◆ To do: In the material below, identify each line bearing the word "title". Reproduce those lines.

◆ Information provided:
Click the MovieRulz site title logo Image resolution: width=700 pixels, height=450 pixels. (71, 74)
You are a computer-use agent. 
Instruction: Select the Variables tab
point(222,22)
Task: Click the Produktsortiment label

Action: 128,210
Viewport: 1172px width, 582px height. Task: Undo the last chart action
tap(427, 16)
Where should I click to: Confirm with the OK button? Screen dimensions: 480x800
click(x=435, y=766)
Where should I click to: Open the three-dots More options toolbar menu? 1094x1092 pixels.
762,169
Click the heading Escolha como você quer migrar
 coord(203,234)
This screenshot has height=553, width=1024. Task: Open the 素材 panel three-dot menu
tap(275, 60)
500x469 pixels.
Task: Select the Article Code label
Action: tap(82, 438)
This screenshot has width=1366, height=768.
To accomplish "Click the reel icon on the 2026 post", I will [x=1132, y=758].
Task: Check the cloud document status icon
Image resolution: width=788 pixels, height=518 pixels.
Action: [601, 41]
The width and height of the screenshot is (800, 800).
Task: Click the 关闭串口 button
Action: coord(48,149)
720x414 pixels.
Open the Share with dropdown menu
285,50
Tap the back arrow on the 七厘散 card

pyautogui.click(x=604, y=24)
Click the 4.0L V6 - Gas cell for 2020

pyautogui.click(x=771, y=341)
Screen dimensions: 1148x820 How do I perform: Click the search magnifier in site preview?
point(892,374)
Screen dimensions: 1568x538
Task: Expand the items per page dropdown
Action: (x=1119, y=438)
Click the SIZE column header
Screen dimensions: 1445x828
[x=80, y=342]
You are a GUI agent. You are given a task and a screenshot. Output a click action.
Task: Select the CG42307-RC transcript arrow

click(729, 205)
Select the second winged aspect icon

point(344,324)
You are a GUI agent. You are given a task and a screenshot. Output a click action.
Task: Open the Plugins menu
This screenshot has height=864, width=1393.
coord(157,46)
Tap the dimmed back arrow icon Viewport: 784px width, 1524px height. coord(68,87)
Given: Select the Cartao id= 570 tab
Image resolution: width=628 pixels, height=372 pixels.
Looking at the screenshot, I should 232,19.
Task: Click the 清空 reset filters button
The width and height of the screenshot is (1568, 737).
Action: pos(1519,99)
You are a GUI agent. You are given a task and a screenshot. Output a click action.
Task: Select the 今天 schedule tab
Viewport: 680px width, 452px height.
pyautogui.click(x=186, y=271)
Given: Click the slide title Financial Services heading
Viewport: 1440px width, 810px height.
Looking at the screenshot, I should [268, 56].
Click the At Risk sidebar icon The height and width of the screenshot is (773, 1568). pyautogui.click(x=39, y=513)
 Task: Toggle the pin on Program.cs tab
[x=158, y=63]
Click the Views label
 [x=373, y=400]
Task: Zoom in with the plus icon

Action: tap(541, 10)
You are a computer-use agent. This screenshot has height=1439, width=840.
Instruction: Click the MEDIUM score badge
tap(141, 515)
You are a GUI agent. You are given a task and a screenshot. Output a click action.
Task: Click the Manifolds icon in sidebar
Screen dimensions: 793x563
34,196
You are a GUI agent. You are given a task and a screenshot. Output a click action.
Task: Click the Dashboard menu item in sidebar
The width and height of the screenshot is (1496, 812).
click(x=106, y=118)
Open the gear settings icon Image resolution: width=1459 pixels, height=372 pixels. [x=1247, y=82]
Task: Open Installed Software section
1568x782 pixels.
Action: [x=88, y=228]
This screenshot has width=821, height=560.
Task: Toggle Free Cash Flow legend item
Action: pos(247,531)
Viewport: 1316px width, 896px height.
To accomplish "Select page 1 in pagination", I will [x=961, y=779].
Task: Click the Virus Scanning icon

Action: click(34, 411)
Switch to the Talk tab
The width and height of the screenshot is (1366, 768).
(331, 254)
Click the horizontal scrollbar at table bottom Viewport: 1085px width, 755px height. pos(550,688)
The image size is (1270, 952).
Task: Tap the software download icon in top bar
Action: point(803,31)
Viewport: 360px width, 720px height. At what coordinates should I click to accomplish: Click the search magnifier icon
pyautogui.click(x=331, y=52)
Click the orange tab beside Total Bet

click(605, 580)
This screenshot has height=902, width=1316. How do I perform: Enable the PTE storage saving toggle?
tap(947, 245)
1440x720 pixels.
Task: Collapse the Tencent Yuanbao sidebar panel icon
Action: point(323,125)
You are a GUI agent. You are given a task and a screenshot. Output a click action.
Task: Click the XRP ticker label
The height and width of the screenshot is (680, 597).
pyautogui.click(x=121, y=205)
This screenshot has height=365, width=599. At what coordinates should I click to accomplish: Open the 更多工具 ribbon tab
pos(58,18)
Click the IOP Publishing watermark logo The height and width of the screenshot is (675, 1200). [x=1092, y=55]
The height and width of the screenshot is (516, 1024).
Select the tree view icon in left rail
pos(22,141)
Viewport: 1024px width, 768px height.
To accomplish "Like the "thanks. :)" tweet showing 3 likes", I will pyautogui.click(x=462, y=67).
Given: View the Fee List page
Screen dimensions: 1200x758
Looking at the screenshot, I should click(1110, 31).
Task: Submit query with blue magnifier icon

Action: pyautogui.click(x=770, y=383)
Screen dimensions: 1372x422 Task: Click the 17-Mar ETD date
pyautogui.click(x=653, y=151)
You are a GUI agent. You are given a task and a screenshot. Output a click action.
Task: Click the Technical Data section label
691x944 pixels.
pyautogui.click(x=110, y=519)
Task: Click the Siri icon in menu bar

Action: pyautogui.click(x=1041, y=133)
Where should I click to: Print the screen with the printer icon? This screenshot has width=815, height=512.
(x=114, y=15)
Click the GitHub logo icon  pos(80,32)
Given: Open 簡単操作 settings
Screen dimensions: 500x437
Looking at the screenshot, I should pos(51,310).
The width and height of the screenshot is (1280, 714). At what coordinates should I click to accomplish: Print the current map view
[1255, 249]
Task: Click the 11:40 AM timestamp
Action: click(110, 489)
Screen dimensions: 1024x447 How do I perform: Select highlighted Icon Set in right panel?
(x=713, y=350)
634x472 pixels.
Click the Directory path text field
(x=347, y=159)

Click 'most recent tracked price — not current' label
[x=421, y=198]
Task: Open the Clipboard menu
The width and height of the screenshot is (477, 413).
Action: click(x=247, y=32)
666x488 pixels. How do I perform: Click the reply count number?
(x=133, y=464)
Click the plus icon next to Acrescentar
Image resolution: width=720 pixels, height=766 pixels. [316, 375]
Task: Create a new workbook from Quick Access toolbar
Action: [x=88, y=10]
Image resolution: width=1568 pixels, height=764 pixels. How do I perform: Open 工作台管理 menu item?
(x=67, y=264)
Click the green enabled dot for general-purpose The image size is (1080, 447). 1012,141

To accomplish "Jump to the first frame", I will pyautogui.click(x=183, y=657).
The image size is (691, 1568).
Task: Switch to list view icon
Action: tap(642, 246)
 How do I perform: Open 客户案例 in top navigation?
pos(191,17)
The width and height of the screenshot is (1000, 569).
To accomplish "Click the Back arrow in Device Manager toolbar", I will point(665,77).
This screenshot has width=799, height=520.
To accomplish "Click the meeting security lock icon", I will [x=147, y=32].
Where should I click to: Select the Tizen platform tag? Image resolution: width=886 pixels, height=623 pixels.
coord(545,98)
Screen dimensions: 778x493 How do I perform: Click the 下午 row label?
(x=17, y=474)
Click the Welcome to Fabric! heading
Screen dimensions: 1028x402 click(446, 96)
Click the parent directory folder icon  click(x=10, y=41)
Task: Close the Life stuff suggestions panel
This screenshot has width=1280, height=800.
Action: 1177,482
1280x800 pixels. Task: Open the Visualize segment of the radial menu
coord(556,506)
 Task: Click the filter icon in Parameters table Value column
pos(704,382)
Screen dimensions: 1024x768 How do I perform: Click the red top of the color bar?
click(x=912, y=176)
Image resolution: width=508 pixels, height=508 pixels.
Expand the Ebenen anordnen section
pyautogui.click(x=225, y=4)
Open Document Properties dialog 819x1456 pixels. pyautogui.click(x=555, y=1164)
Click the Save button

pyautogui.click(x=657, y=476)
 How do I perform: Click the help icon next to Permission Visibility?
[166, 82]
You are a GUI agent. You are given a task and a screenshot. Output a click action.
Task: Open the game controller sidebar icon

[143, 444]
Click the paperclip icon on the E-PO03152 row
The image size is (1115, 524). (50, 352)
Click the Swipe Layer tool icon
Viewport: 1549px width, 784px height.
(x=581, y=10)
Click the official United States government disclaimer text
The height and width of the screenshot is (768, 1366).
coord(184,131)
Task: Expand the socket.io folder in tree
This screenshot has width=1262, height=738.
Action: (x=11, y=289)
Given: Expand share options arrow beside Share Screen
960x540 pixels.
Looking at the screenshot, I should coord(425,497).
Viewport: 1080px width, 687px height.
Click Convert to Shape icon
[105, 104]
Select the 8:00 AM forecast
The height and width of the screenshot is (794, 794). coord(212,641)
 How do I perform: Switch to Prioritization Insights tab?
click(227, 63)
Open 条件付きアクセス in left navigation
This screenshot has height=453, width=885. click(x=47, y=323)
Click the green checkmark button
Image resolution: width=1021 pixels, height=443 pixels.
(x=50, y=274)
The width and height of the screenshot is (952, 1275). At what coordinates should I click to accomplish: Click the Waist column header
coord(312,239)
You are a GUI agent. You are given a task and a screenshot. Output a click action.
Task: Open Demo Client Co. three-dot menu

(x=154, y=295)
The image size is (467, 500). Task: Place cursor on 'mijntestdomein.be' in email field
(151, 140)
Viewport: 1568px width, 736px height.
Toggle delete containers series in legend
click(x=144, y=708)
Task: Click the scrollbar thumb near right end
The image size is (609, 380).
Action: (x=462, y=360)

◆ Response below:
Click the MovieRulz site title logo Image resolution: width=700 pixels, height=450 pixels. (71, 74)
Given: Click the slide title Financial Services heading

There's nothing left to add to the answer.